Жить мне хотелось. Хотелось до ярких звёзд в глазах. Я слишком долго и мучительно умирал, чтобы не думать о подобном исходе. Ежели Господь дал мне ещё один шанс, пусть даже и здесь, непонятно пока где, да с колдунами, то так тому и быть, нужно просто попытаться разобраться. Успокаивая себя таким образом, я вошёл в полутёмное помещение, где стояло много столов, за которыми все парни и девушки расположились по парам. Быстро оглядевшись, я нашёл взглядом Карамзина и направился к нему, заметив, что он сидит за столом один, предположив, что это и есть моё место.
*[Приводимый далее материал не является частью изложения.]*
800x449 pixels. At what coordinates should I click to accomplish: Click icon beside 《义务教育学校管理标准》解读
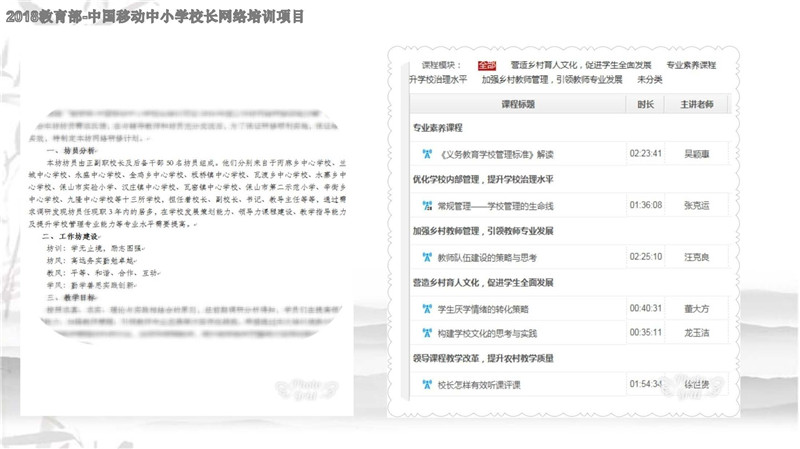(x=427, y=155)
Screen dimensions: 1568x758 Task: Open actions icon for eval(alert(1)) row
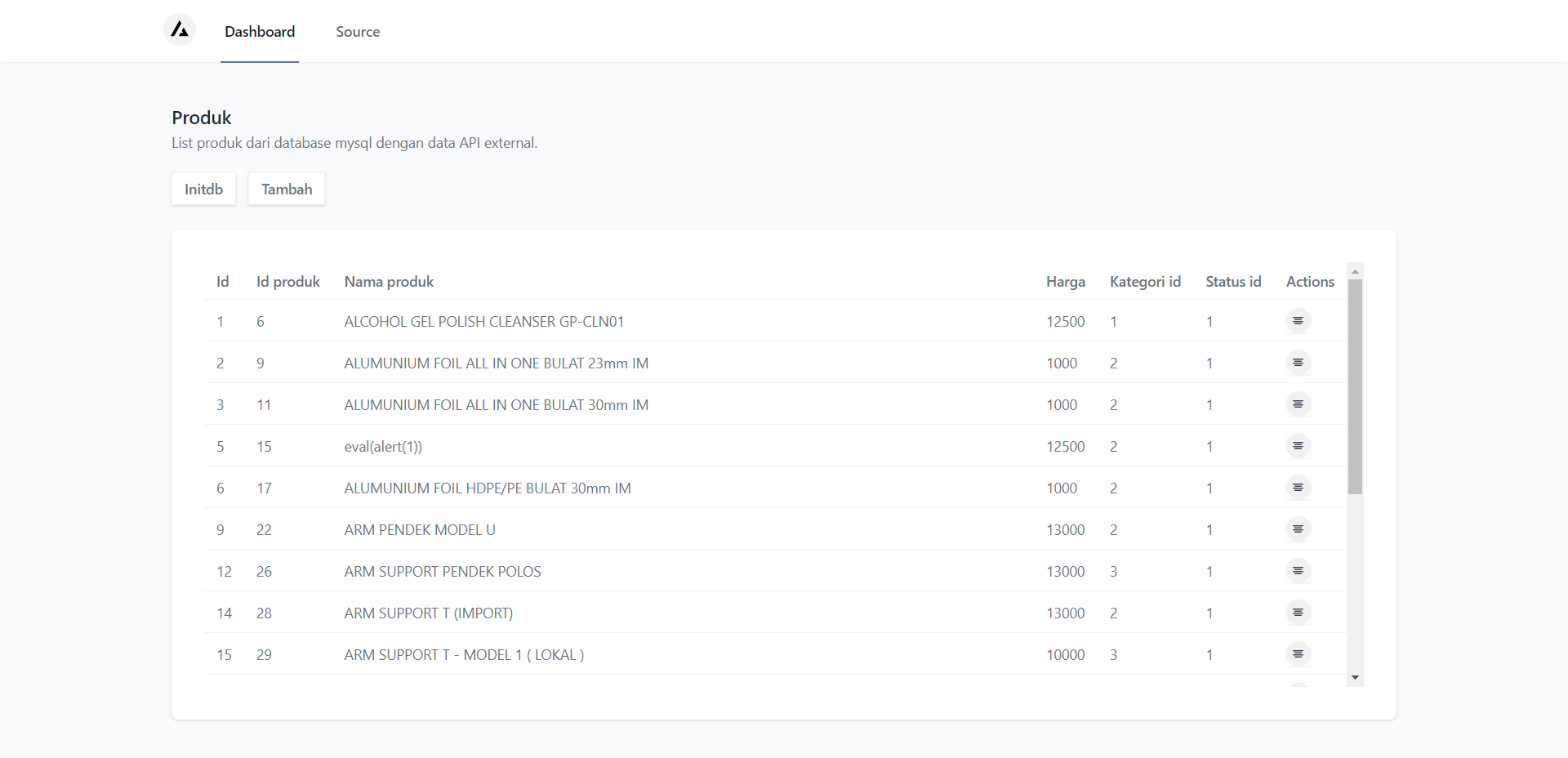click(x=1298, y=446)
– Здорово ты их, – зашептал Дмитрий, когда я осторожно сел рядом и, посмотрев на то, что он делает, достал из сумы такие же книги и необычное перо, которое положил на стол. Правда, чернильницы негде видно не было, и я понятия не имел, как буду писать. – Как тебе это удалось? Ты в зал стал ходить? – я неуверенно кивнул, отметив про себя, что нужно было обязательно узнать, что такое «зал», а то не нравится мне, что я и ниже почему-то, чем себя помню, да и силёнок маловато стало, жил привычных на руках, ногах, да груди со спиной не чувствую, а ведь прекрасно помню, как они напрягались, дрожа от восторга, когда рогатину с медведем опускал. Ох и тяжело было, но вот сейчас не уверен, что вообще смог бы даже проткнуть медвежью шкуру.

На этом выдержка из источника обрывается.